Re: Spark+Ignite SQL syntax proposal

dmagda
I tend to agree with Val that key-value support seems excessive. My suggestion is to consider Ignite as a SQL database for this specific integration implementing only relevant functionality.


Denis

> On Oct 5, 2017, at 5:41 PM, Valentin Kulichenko <[hidden email]> wrote:
>
> Nikolay,
>
> I don't think we need this, especially with this kind of syntax which is
> very confusing. Main use case for data frames is SQL, so let's concentrate
> on it. We should use Ignite's SQL engine capabilities as much as possible.
> If we see other use cases down the road, we can always support them.
>
> -Val
>
> On Thu, Oct 5, 2017 at 10:57 AM, Николай Ижиков <[hidden email]>
> wrote:
>
>> Hello, Valentin.
>>
>> I implemented the ability to make Spark SQL Queries for both:
>>
>> 1.  Ignite SQL Table.
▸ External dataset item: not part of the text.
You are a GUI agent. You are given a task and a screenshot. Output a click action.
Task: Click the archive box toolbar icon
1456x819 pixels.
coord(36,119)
Internally table described by QueryEntity with meta
>> information about data.
>> 2.  Key-Value cache - regular Ignite cache without meta information about
>> stored data.
>>
>> In the second case, we have to know which types cache stores.
>> So for this case, I propose use syntax I describe
>>
>>
>> 2017-10-05 20:45 GMT+03:00 Valentin Kulichenko <
>> [hidden email]>:
>>
>>> Nikolay,
>>>
>>> I don't understand. Why do we require to provide key and value types in
>>> SQL? What is the issue you're trying to solve with this syntax?
>>>
>>> -Val
>>>
>>> On Thu, Oct 5, 2017 at 7:05 AM, Николай Ижиков <[hidden email]>
>>> wrote:
>>>
>>>> Hello, guys.
>>>>
>>>> I’m working on IGNITE-3084 [1] “Spark Data Frames Support in Apache
>>> Ignite”
>>>> and have a proposal to discuss.
>>>>
>>>> I want to provide a consistent way to query Ignite key-value caches
>> from
>>>> Spark SQL engine.
>>>>
>>>> To implement it I have to determine java class for the key and value.
>>>> It required for calculating schema for a Spark Data Frame.
>>>> As far as I know, there is no meta information for key-value cache in
>>>> Ignite for now.
>>>>
>>>> If a regular data source is used, a user can provide key class and
>> value
>>>> class throw options. Example:
>>>>
>>>> ```
>>>> val df = spark.read
>>>>  .format(IGNITE)
>>>>  .option("config", CONFIG)
>>>>  .option("cache", CACHE_NAME)
>>>>  .option("keyClass", "java.lang.Long")
>>>>  .option("valueClass", "java.lang.String")
>>>>  .load()
>>>>
>>>> df.printSchema()
>>>>
>>>> df.createOrReplaceTempView("testCache")
>>>>
>>>> val igniteDF = spark.sql("SELECT key, value FROM testCache WHERE key
>>> = 2
>>>> AND value like '%0'")
>>>> ```
>>>>
>>>> But If we use Ignite implementation of Spark catalog we don’t want to
>>>> register existing caches by hand.
>>>> Anton Vinogradov proposes syntax that I personally like very much:
>>>>
>>>> *Let’s use following table name for a key-value cache -
>>>> `cacheName[keyClass,valueClass]`*
>>>>
>>>> Example:
>>>>
>>>> ```
>>>> val df3 = igniteSession.sql("SELECT * FROM
>>>> `testCache[java.lang.Integer,java.lang.String]` WHERE key % 2 = 0")
>>>>
>>>> df3.printSchema()
>>>>
>>>> df3.show()
>>>> ```
>>>>
>>>> Thoughts?
>>>>
>>>> [1] https://issues.apache.org/jira/browse/IGNITE-3084
>>>>
>>>> --
>>>> Nikolay Izhikov
>>>> [hidden email]
>>>>
>>>
>>
>>
>>
>> --
>> Nikolay Izhikov
>> [hidden email]
>>

Reply | Threaded
Open this post in threaded view
|

Re: Spark+Ignite SQL syntax proposal

Nikolay Izhikov
Ok. Got it. Will remove key value support from catalog.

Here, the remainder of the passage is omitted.